Indian children born abroad

Partha Banerjee partha at CAPITAL.NET
Fri Dec 18 14:41:30 UTC 1998


I feel happy that someone has finally raised this issue here.

However, this is not exactly a matter to talk about so lightheartedly. The
fact that Indian-American kids refuse to visit Hindu temples has a lot to
do with how stereotypically the temples function, how conservative and
patriarchal class- and caste-based Hinduism functions, what relevance these
kids find with their parent-imposed "Indianness" (or the lack of it), and
how these youngsters relate to India vs. their country of birth.

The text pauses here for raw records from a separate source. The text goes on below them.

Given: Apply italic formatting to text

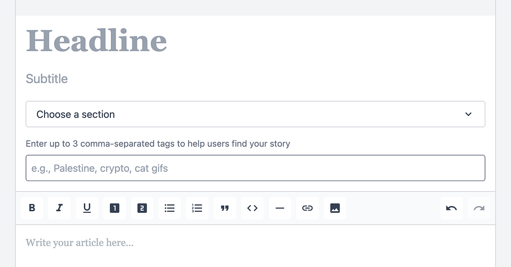Looking at the screenshot, I should point(60,208).
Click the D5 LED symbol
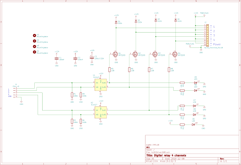This screenshot has width=241, height=165. pos(196,83)
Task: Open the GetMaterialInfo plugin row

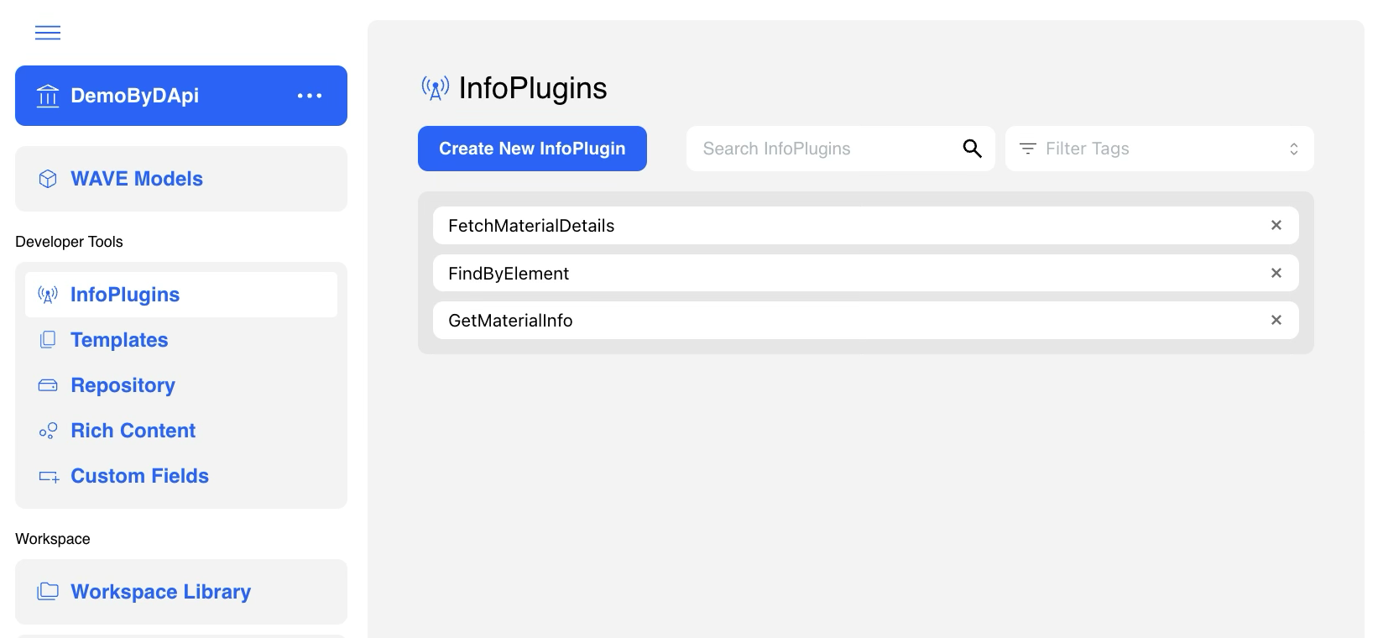Action: [x=510, y=321]
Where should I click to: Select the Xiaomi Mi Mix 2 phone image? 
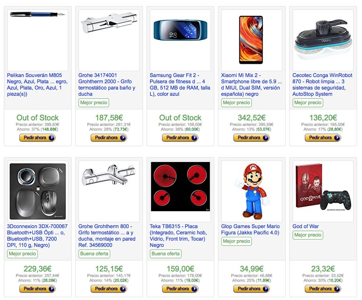[251, 39]
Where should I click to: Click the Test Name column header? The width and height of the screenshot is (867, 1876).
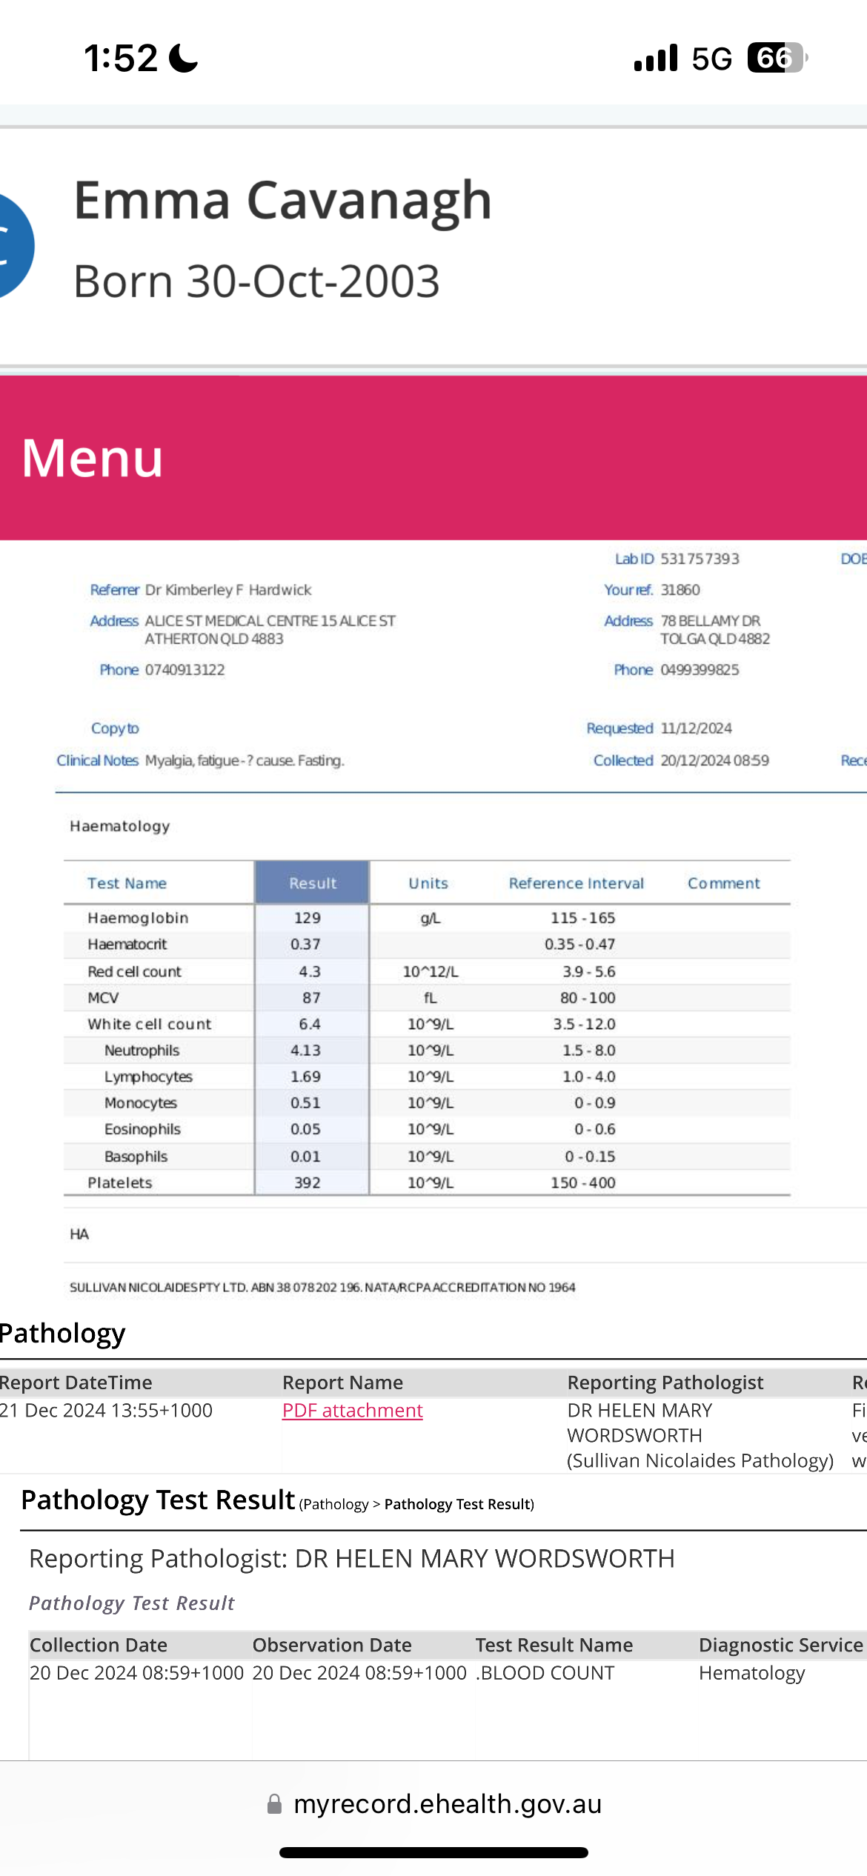pos(127,883)
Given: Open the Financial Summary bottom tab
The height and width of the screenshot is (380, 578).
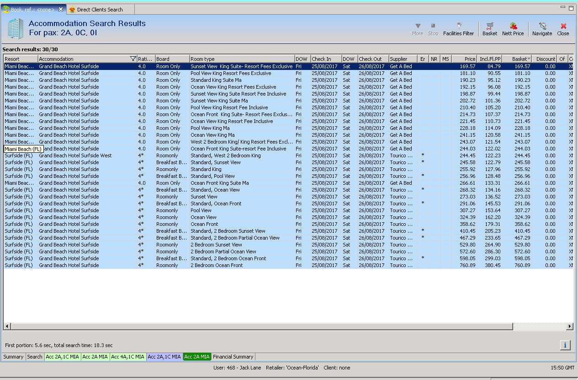Looking at the screenshot, I should pyautogui.click(x=233, y=357).
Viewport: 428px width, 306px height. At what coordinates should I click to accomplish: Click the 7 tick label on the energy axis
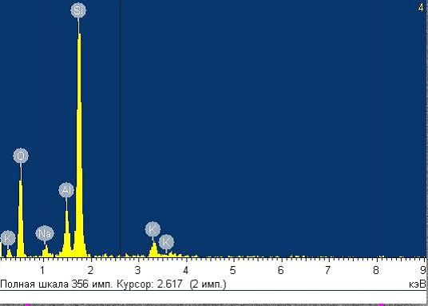coord(327,270)
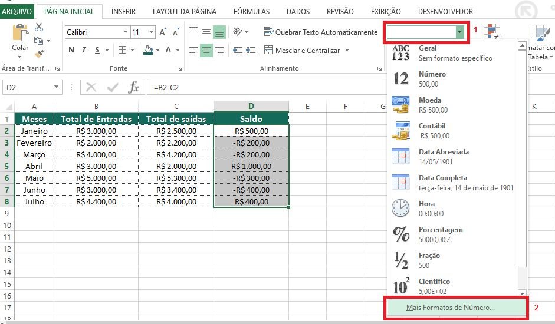Select the Data Abreviada format option
This screenshot has height=324, width=555.
pos(444,156)
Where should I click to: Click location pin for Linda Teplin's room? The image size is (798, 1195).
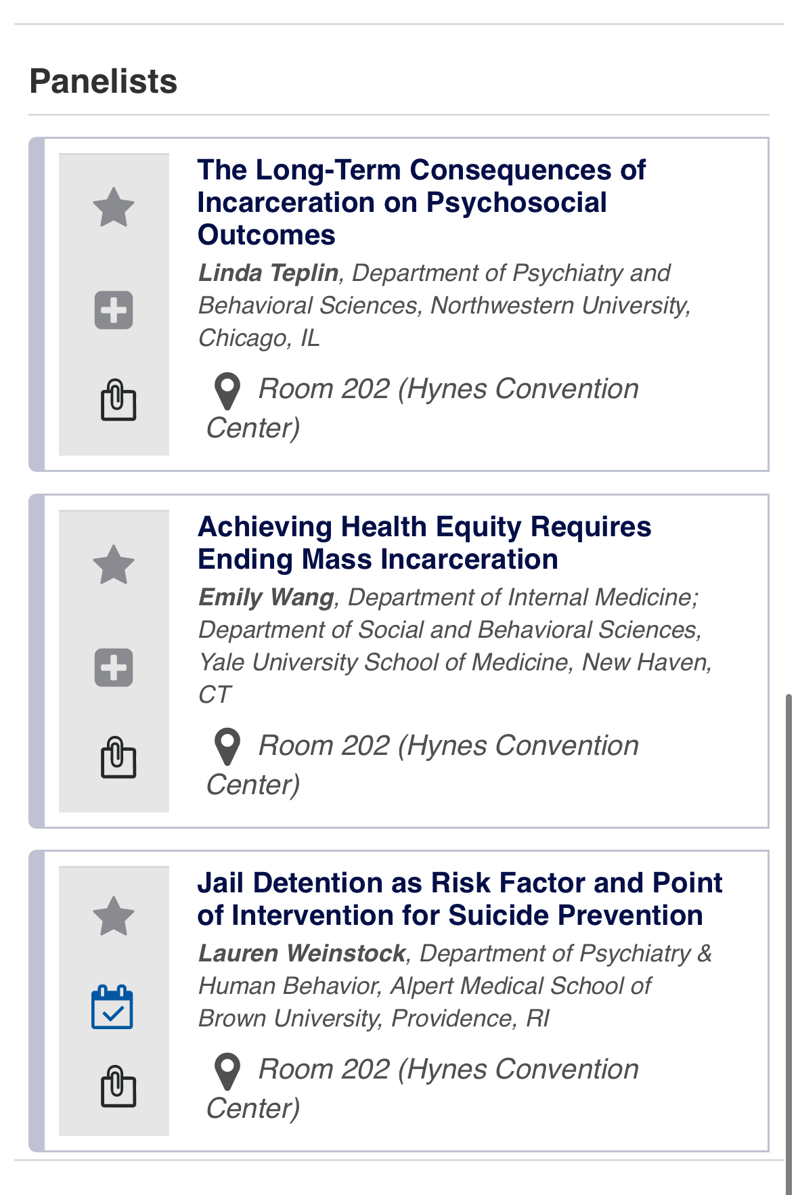click(x=227, y=391)
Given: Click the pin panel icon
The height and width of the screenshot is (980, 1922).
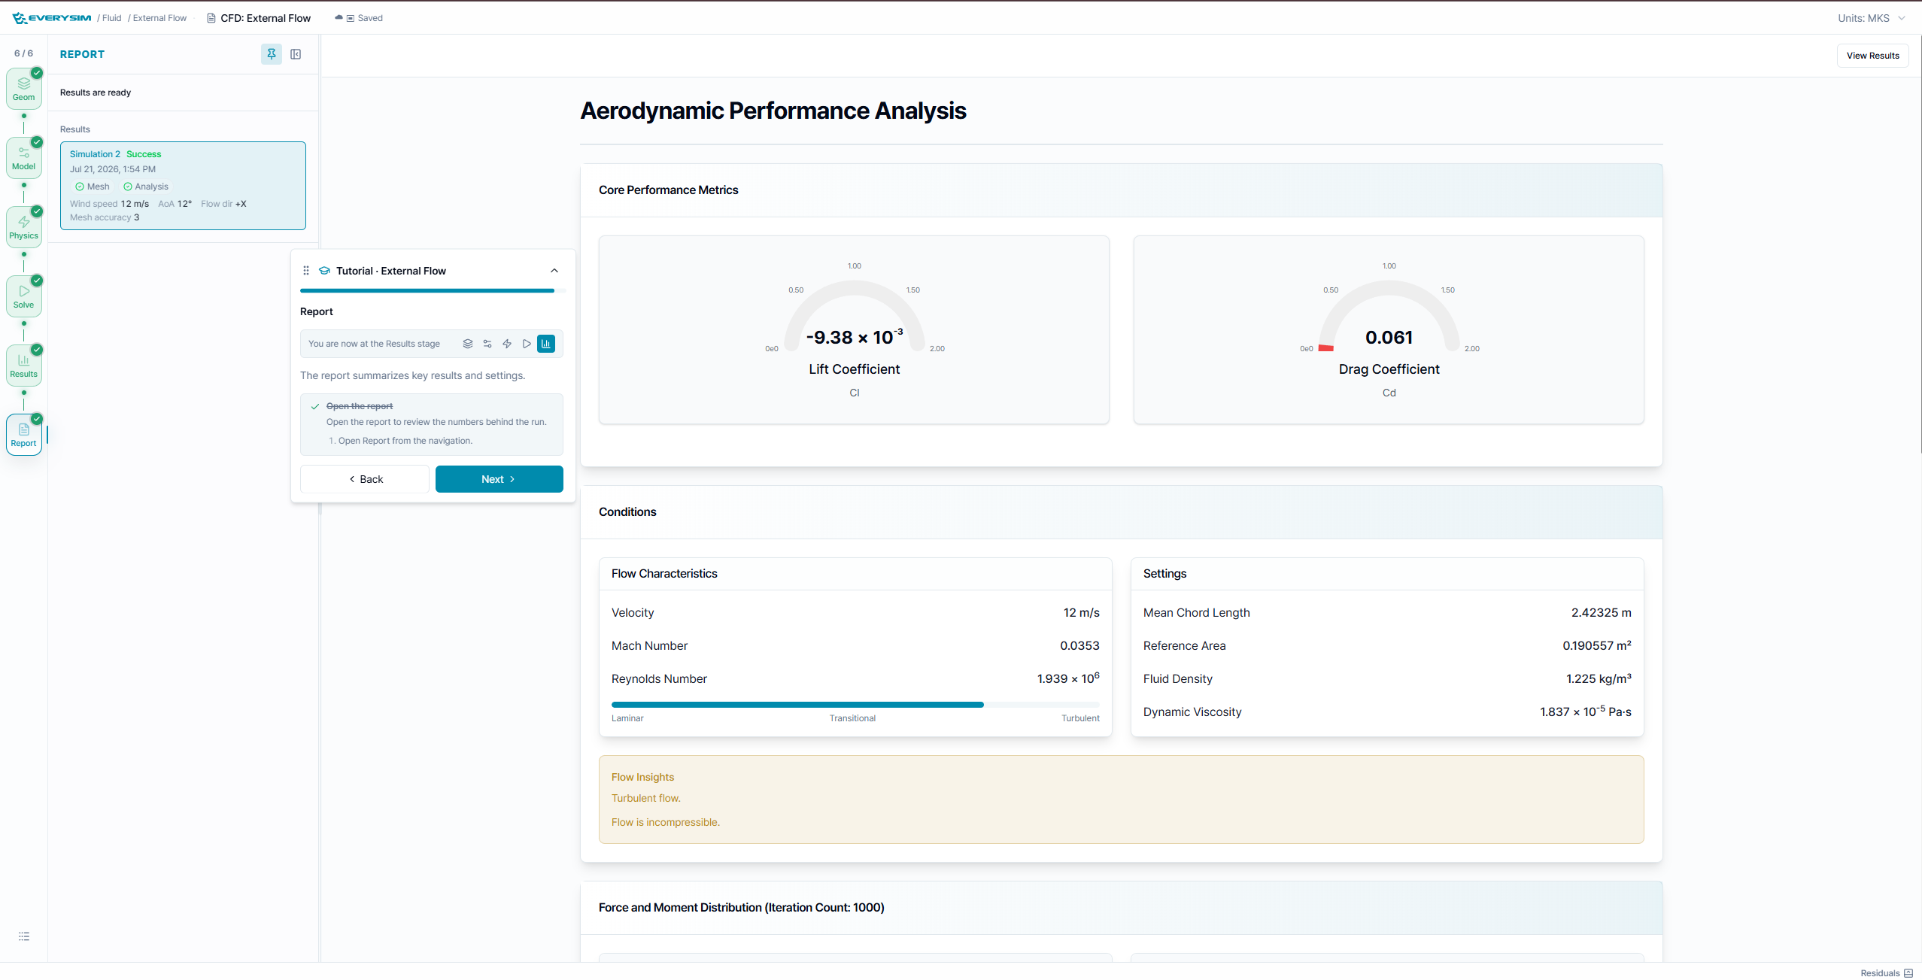Looking at the screenshot, I should (272, 54).
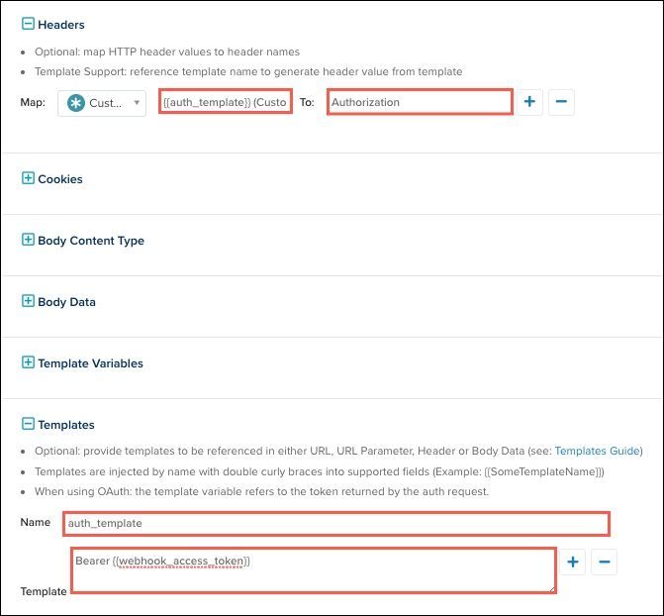Collapse the Headers section minus icon

pos(28,25)
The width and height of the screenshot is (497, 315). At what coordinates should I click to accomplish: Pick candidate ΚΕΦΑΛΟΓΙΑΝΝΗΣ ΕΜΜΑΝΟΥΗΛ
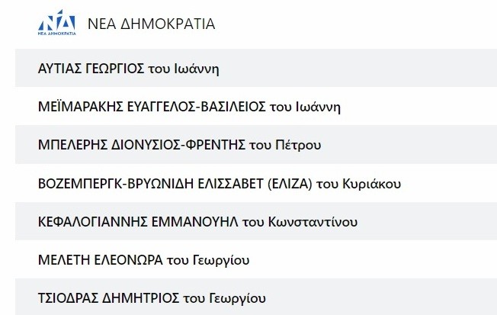pos(141,222)
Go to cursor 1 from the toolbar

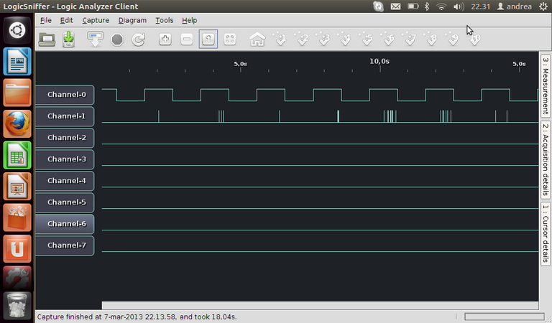pyautogui.click(x=280, y=39)
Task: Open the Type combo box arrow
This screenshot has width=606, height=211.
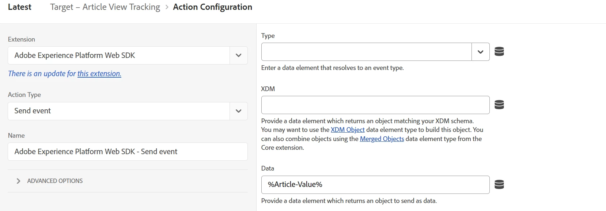Action: [x=480, y=52]
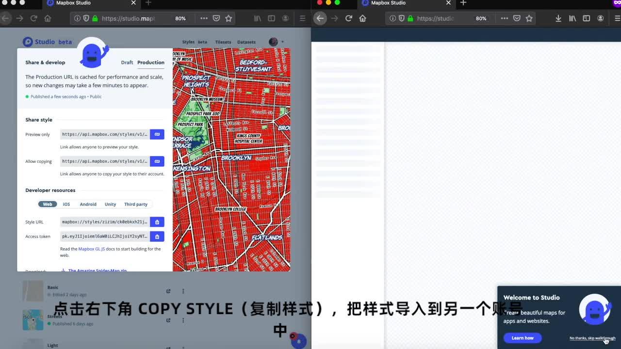621x349 pixels.
Task: Switch to the Datasets tab
Action: 246,42
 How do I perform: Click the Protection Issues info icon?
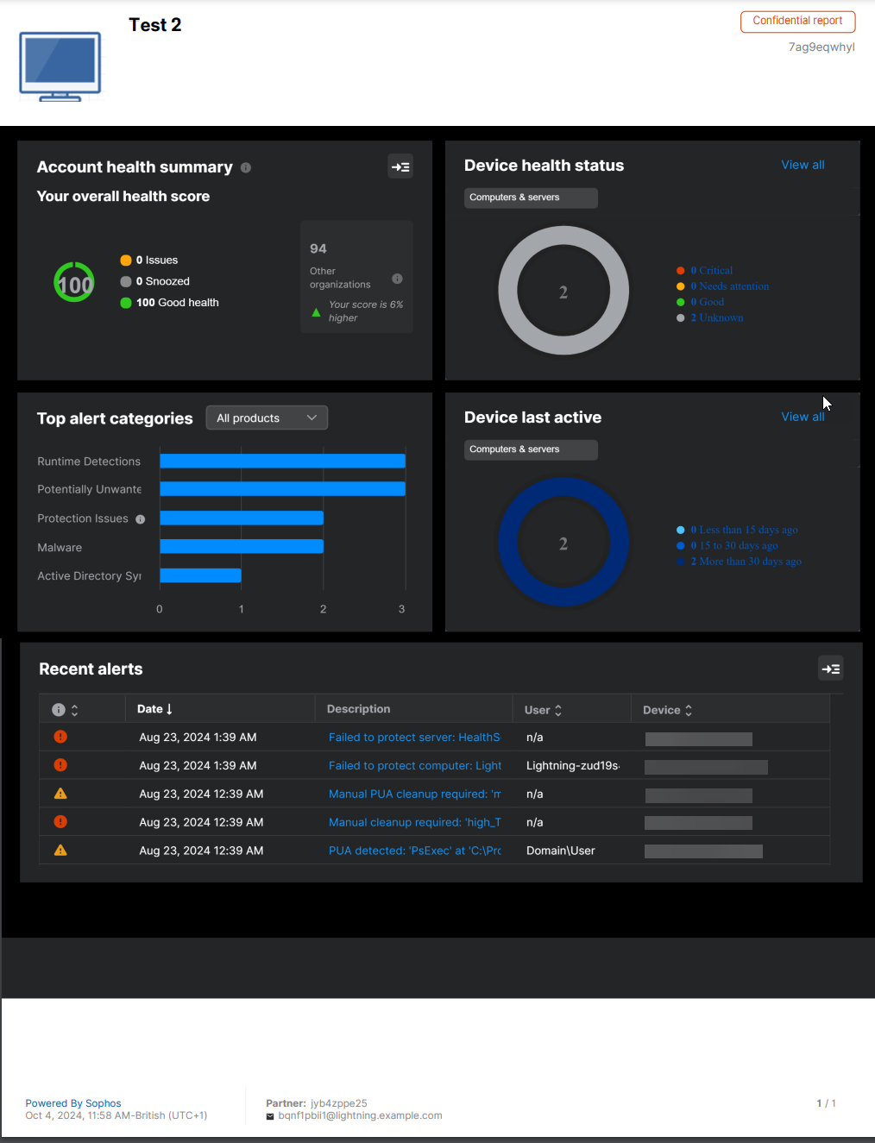tap(141, 519)
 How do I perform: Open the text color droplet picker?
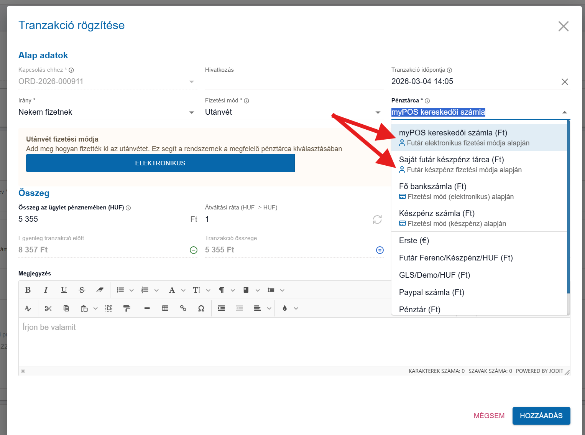pyautogui.click(x=284, y=308)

There is a huge cultural vacuum in the minds of these children, and
right-wing Hindutva proponents Vishwa Hindu Parishad (VHP) and and its
offshoot Hindu Student Council (HSC) [or Shiv Sena] keep taking advantage
of this vacuum cunningly.  Their version of Hinduism is of course racist,
isolationist, ultraconservative, and jingoist.

VHP does not want to admit here in America that it is a DIRECT offshoot of
RSS and that it has created so much communal problems in India. Most
immigrant Indians do not know their link with RSS, BJP, or Shiv Sena.

However, because of a lack of any organized attempt on the part of the
Indian liberals, secular, and progressive, VHP and HSC's version of
Hinduism is getting ground abroad which is unfortunate.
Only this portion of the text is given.